Perhaps my biggest personal disappointment in both of these books is in how much they leave out or fail to explore. The state of modern fandom, especially in regard to baseball, is novel and fluid and perplexing and endlessly intriguing. For example, I am, as stated, a baseball fan. I also play fantasy baseball, a bizarre and ignoble pursuit by which I “employ” real-life players on a fictional team, accruing their statistics, in competition with other fans. For both of these books not to even flick at the essential absurdity of fantasy sports seems, if not an indictable offence, then at least an egregious missed opportunity.
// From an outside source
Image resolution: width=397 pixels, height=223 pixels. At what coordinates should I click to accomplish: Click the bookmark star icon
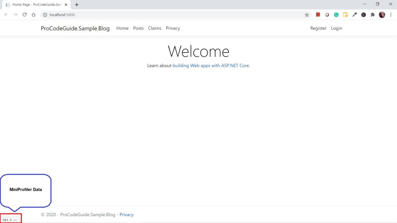coord(307,15)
Similarly, while both Fowles and Kingwell nod toward the advent, over the last 30 years or so, of advanced statistical analysis to baseball, neither delves too deeply, let alone deeply enough, into its philosophical implications. The rise of sabermetrics—basically, the use of data and algorithms to analyze past performance and thus attempt to predict future results—is a subject that seems so tailor-made for Kingwell’s particular affinities that I hope he one day writes a book about it. Baseball statisticians can now, for example, tell you the exact distance, velocity and trajectory of every single home run, and how many previous balls batted in precisely that way enjoyed a similarly glorious outcome, and how many died at the warning track. There is an obvious existential desperation to this brand of analysis. What is more fundamentally human than a longing to conquer the unknowable? To read, in the tea leaves, or chicken guts, or Wins Above Replacement of a backup infielder, a sense of what the future might hold?
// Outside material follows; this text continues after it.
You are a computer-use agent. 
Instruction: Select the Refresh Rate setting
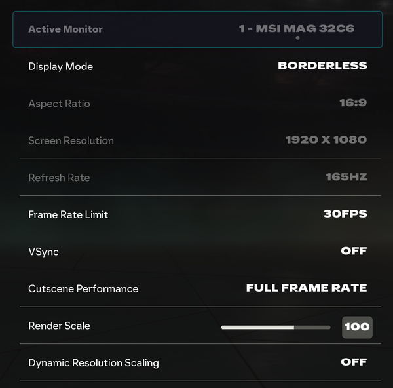59,178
Baseball, among all sports, is singularly well suited to statistical oversaturation, in part because so much of the play on the field involves solitary humans engaged in easily definable acts. (Whether a batter gets a hit, for example, is less complicated, on a metaphysical level, than all the kinetic interaction of a basketball fast-break or a kickoff return for a touchdown.) If we can predict a player’s future batting average accurately to a fourth decimal place (as the statistics seem to promise), can the mysteries of the universe, of life and death and love and meaning, be far behind? It’s no coincidence that Nate Silver, the current pop guru of predictive analytics, rose up through the ranks of baseball analysis. He applied his critical thinking to tracking base hits, and then, later, to tracking political polling. And if you don’t think we as a society have become overly invested in the notion that numbers, properly processed, can magically predict our collective fate, then you were deaf to the confounded wail that rose, south of the Canadian border, in the late hours of November 8 of last year. If that is not a subject worthy of the collected wisdom of Heidegger, Glenn Gould, Sun Tzu and Seth Rogen, then I don’t know what is.
[Editor’s note: An earlier version of this story misspelled Alison Gordon’s first name; the error has been corrected here.]